The lemons in this region are a masterpiece born thanks to the nature surrounding them. This is due to the influence of the sea and the sun that shines on the coast for most of the year. Sorento and the Amalfi Coast are two distinct areas that are very close, but there is a significant difference between the Sorento lemon and the Amalfi Coast lemon. They share the Sorrento and Amalfi lemon groves, often called “lemon gardens.”
Most lemons used in limoncello production are cultivated by training the trees to climb along a framework made of poles about twelve feet high, forming an arbor. The lemons ripen between February and October, then are hand-picked based on their size, color, and shape. They are harvested throughout the year on steep terraces accessed by stone stairs. There are many celebrations around the lemons, mainly in spring and summer.
The best-known citrus of the Sorrento Peninsula is the Sorrentino lemon called ‘Femminello,’ It differs from the lemons of the nearby Amalfi coast for its different cultivation methods and organoleptic properties.
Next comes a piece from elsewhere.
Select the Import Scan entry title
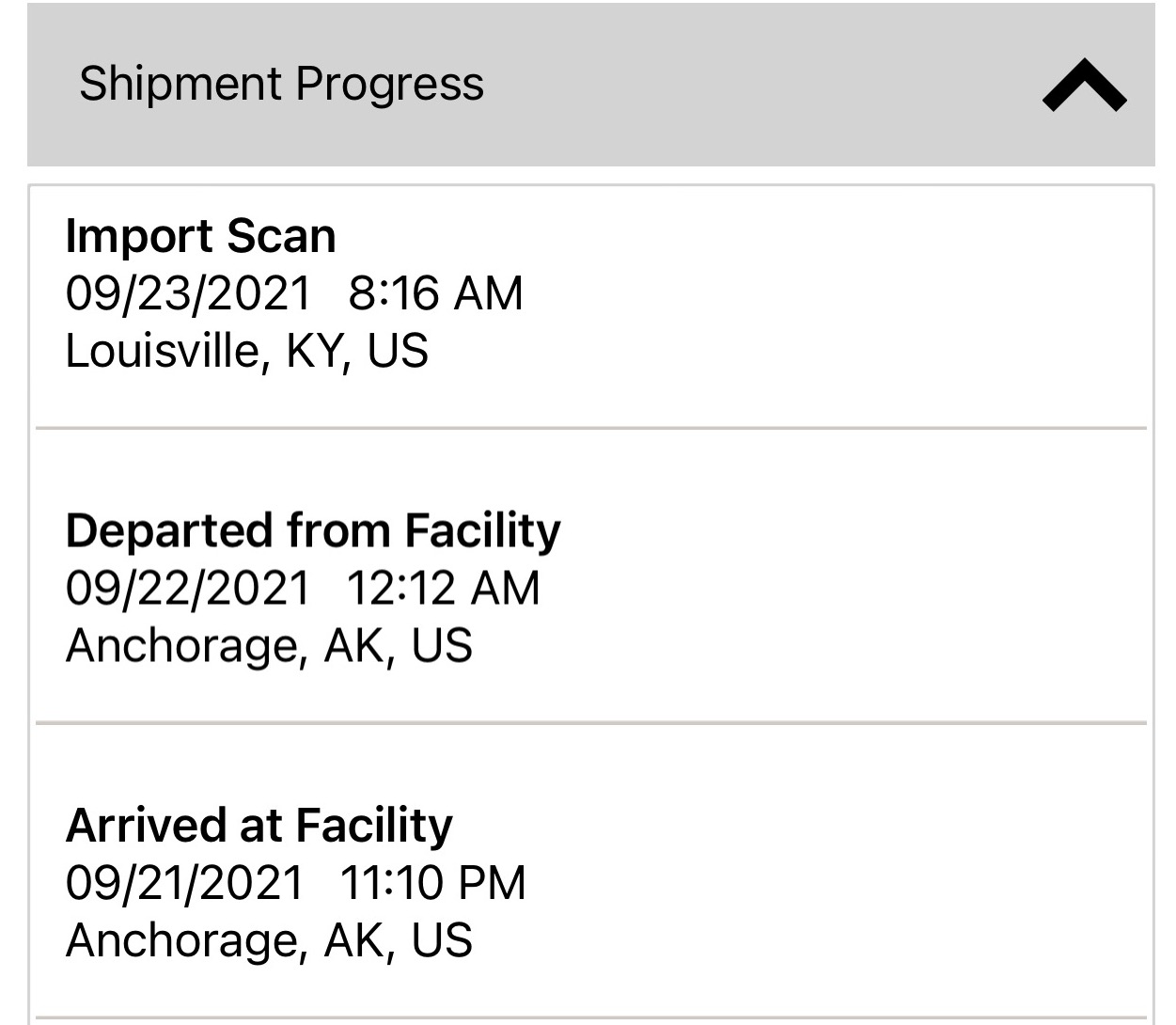 point(200,235)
The Sorrento femminiello, also known as “Massa lemon” or “Sorrento Oval” (referring to the oval shape of the fruit), has medium-large dimensions. Each lemon weighs no more than 2.5 ounces grams, and its pulp is straw yellow with a highly acidic juice (which differentiates it from the Amalfitano lemon, which is moderately acidic).
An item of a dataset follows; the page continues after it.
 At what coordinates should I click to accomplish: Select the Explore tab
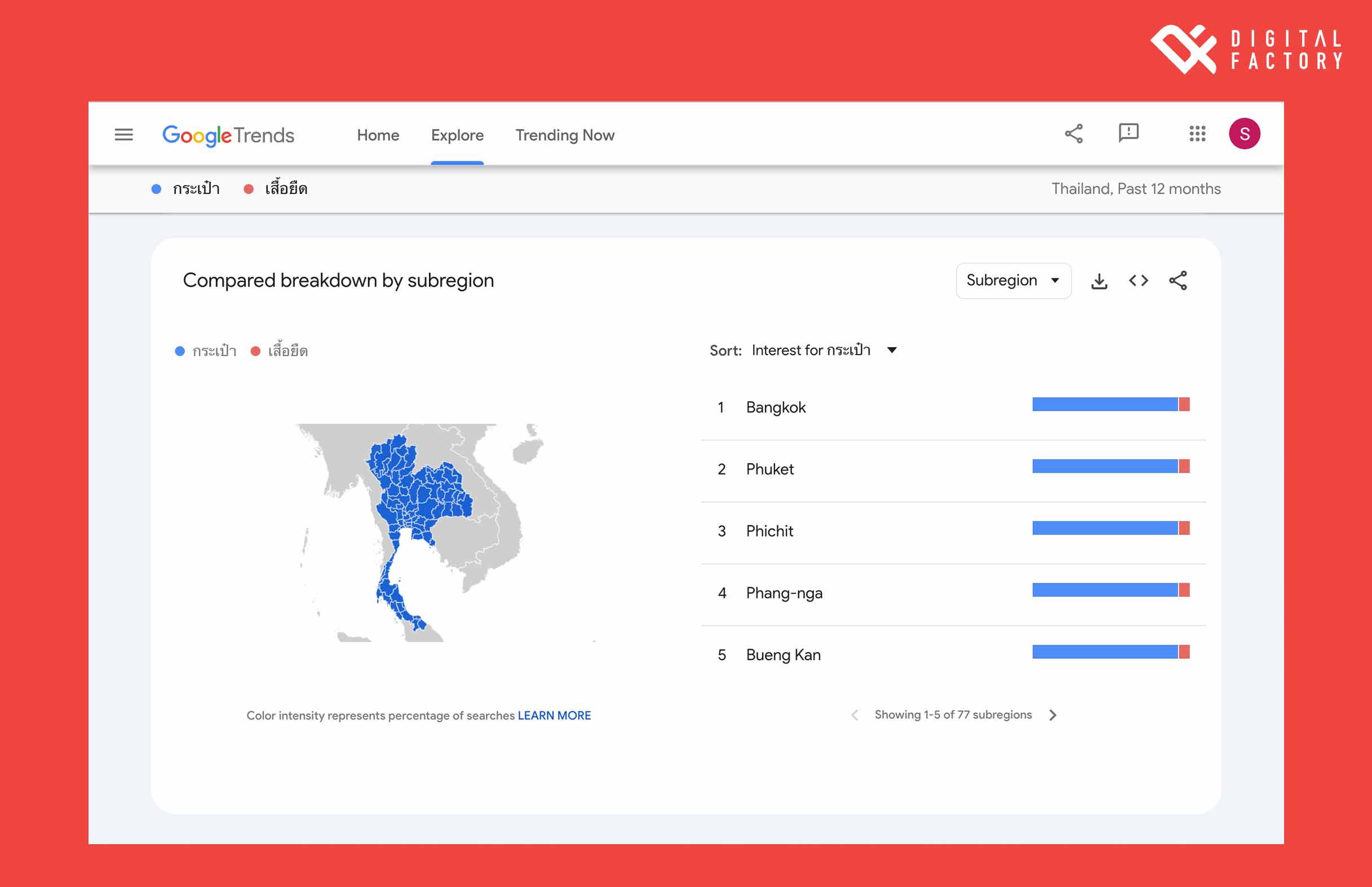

The peel is of medium thickness, rough, and fragrant due to the rich presence of essential oils and is citrine yellow.
The P.G.I. Sorrento lemon has particular production techniques based on cultivation under “straw mats.” The mats rest on wooden support poles to cover the foliage of the trees. This protects citrus fruits from adverse weather conditions and regulates ripening.
Amalfi Coast Lemons
Amalfi lemons belong to a different category known in Italian as the ‘sfusato,’ which refers to the fruit’s tapered shape, entirely different from the rounder varieties of lemons grown elsewhere in Italy. This variety was developed by crossing small, local lemons and bitter oranges. These lemons are significantly larger, with each fruit weighing at least 3 ounces. The medium to thick skin is a light yellow color. The rind has an exceptionally intense lemon aroma because of the essential oils in its skin. Inside, the flesh is acidic, semi-sweet, and very juicy. Amalfi Coast lemons contain few seeds and grow year-round.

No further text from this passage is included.